Goal -
Scale the data starting at the line that contains "My Account (20, 383)" and ending at the line that contains "空室検索 (139, 587)", with both of those lines included. Reproduce every line in that span, requests included, and multiply each coordinate in the answers by 2.6, rounding to whole numbers with halves going up.

Data listing -
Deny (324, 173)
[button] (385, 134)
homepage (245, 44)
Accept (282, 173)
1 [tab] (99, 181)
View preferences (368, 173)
--
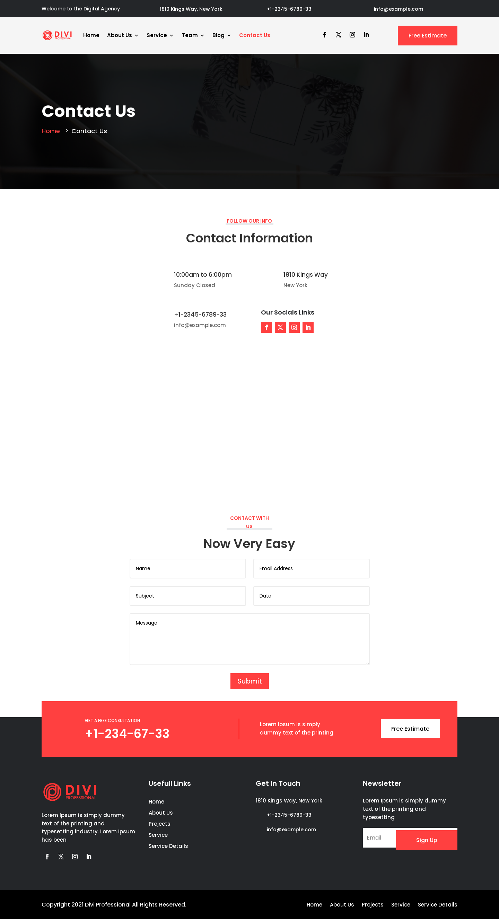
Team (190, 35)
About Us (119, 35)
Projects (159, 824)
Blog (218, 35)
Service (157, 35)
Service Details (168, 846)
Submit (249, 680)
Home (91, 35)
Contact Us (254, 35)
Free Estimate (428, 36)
...
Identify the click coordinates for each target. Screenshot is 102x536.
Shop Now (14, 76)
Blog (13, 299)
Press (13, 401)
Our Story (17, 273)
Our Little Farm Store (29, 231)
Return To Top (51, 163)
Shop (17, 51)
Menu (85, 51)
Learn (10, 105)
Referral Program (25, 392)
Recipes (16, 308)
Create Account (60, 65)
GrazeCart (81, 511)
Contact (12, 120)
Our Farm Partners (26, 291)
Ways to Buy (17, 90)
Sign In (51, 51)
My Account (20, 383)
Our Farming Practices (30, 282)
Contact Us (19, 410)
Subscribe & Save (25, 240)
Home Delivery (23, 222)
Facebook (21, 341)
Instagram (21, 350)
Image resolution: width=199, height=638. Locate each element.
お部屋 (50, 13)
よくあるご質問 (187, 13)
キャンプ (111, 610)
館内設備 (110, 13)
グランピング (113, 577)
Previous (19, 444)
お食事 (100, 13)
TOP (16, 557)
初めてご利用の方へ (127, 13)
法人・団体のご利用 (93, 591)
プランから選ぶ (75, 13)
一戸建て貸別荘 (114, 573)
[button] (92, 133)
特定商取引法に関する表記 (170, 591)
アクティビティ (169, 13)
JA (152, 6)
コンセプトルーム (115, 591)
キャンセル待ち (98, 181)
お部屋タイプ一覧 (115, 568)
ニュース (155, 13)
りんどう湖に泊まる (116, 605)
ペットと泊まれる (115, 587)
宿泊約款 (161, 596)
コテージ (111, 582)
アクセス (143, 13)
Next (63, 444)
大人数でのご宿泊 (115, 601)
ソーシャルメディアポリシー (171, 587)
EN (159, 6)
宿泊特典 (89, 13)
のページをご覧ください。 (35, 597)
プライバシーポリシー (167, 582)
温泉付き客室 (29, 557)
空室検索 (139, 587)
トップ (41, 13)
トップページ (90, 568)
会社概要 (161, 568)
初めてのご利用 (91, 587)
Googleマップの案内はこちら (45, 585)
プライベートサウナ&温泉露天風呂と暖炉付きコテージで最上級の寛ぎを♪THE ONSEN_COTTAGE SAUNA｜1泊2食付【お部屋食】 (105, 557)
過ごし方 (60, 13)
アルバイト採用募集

Solved problem -
My Account (52, 996)
Our Farming Practices (78, 733)
Contact Us (49, 1066)
Subscribe & Save (65, 624)
Home Delivery (60, 577)
Facebook (55, 887)
Instagram (55, 910)
Image resolution: width=199, height=638. Locate each element.
お部屋 (130, 34)
よくあるご質問 (486, 34)
キャンプ (289, 1586)
館内設備 (286, 34)
グランピング (294, 1500)
Previous (49, 1154)
お食事 (260, 34)
TOP (42, 1448)
初めてご利用の方へ (330, 34)
法人・団体のご利用 (242, 1537)
プランから選ぶ (195, 34)
一戸建て貸別荘 (296, 1490)
[button] (239, 346)
特定商取引法に関する表記 (442, 1537)
アクティビティ (439, 34)
JA (395, 16)
コンセプトルーム (299, 1537)
キャンセル待ち (255, 471)
お部屋タイプ一覧 (299, 1477)
ニュース (403, 34)
りんどう湖に泊まる (302, 1573)
ペットと泊まれる (299, 1526)
宿泊約款 (419, 1550)
コテージ (289, 1513)
アクセス (372, 34)
Next (164, 1154)
大人数でのご宿泊 (299, 1563)
ソーシャルメディアポリシー (445, 1526)
EN (413, 16)
宿泊特典 (231, 34)
のページをご覧ください。 (91, 1552)
プライバシーポリシー (434, 1513)
温泉付き客室 (75, 1448)
空室検索 (361, 1526)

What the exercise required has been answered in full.